If Github realizes that the free tier is too generous, they can cut it anytime without it being in any way a "tragedy" for anybody involved - having to pay for stuff or service you want to consume is not the "T" in ToC! The T is that there are no incentives to pay (or use less) without increasing the incentives for everyone else to just increase their relative use! You not using the github free tier doesn't increase the usage of Github for anybody else - if it has any effect at all, it might actually decrease the usage of Github because you might not publish something that might in turn attract other users to interact.
Wikipedia does use Wikipedia, a privately owned organization, as an example of a digital commons.
The ‘tragedy’ that the top comment referred to is losing unlimited access to some of GitHub’s features, as described in the article (shallow clones, CPU limits, API rate limits, etc.). The finiteness, or natural limit, does exist in the form of bandwidth, storage capacity, server CPU capacity, etc.. The Wikipedia article goes through that, so I’m left with the impression you didn’t understand it.
It is really annoying that you're shifting the goal post by bringing up Wikipedia (as an example, not the article), which is very much different from Github in many ways. Still, Wikipedia is not a common good in my book, but at least in the case of Wikipedia I can understand the reasoning and it's a much more interesting case.
But let's stick with Github. On which of the following statements can we agree?
Z1) A "Commons" is a system of interacting market participants, governed by shared interests and incentives. A multi billion company and I are not members of the same commons.
Z2) A tragedy in the sense of the Tragedy of the Commons is that something bad happens even though everyone can have the best intentions, because the system lacks a mechanism would allow to a) coordinate interests and incentives across time, and b) to reward sustainable behavior instead of punishing it.
A) Github giving away stuff for free while covering the cost does not constitute a common good from... 1. a legal perspective 2. an ethical perspective 3. an economic perspective
B) If a free tier is successful, a profit maximizing company with a market penetration far from saturation will increase the resources provided in total, while there is no such mechanism or incentive for any participant in a market involving a common good, e.g. there will be no one providing additional pasture for free if an Allmende is already destroying the existing pasture through overgrazing.
C) If a free tier is unsuccessful because it costs more than it enables in new revenue, a company can simply shut it down – no tragedy involved.

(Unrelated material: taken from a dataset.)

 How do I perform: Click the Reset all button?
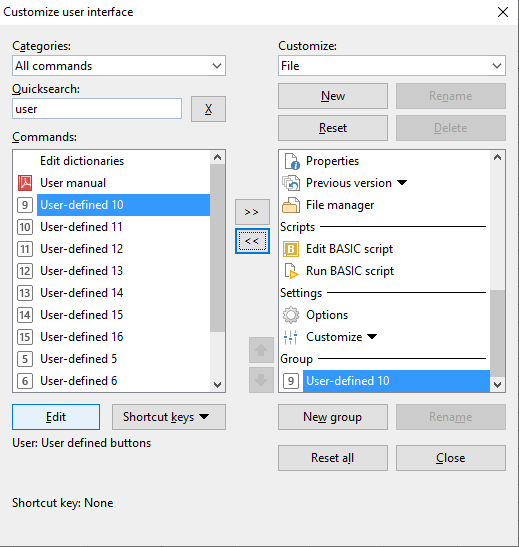(333, 458)
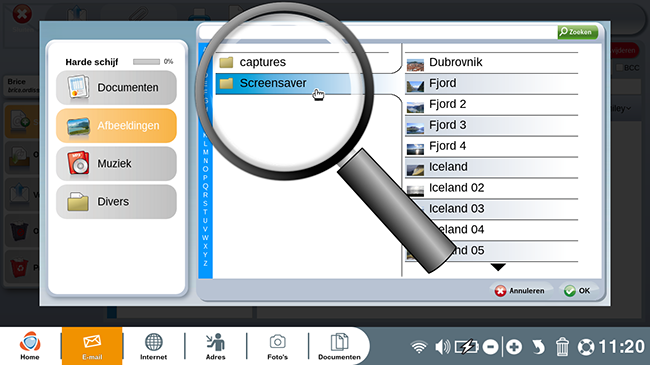650x365 pixels.
Task: Select the Dubrovnik image thumbnail
Action: (415, 64)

No server has been depreciated, no software destroyed, no user lost their share of a commonly owned good.
D) More users of a free tier reduce net loss / increase net earnings per free user for the provider, while more cattle grazing on a pasture decrease net earnings / increase net loss per cow.
E) If I use less of Github, you don't have any incentive to use more of it. This is the opposite of a commons, where one participant taking less of it puts out an incentive to everybody else to take their place and take more of it.
F) A service that you pay for with your data, your attention, your personal or company brand and reach (e.g. with public repositories), is not really free.
G) The tiny product samples that you can get for free in perfume shops do not constitute a common good, even though they are limited, "free" for the user, and presumably beneficial even for people not involved in the transaction. If you think they were a common good, what about Nestlé offering Cheerios with +25% more for free? Are those 20% a common good just because they are free? Where do you draw the line? Paying with data, attention, and brand + reach is fine, but paying for only 80% of the produce is not fine?
> Wikipedia does use Wikipedia, a privately owned organization
The Wikimedia organization does not actually own wikipedia. They do not control editorial policy nor own the copyright of any of the contents. They do not pay any of the editors.
They do own the servers. The rest of your comment is what demonstrates why Wikipedia counts as “commons”. Much of the same can be said for GitHub too.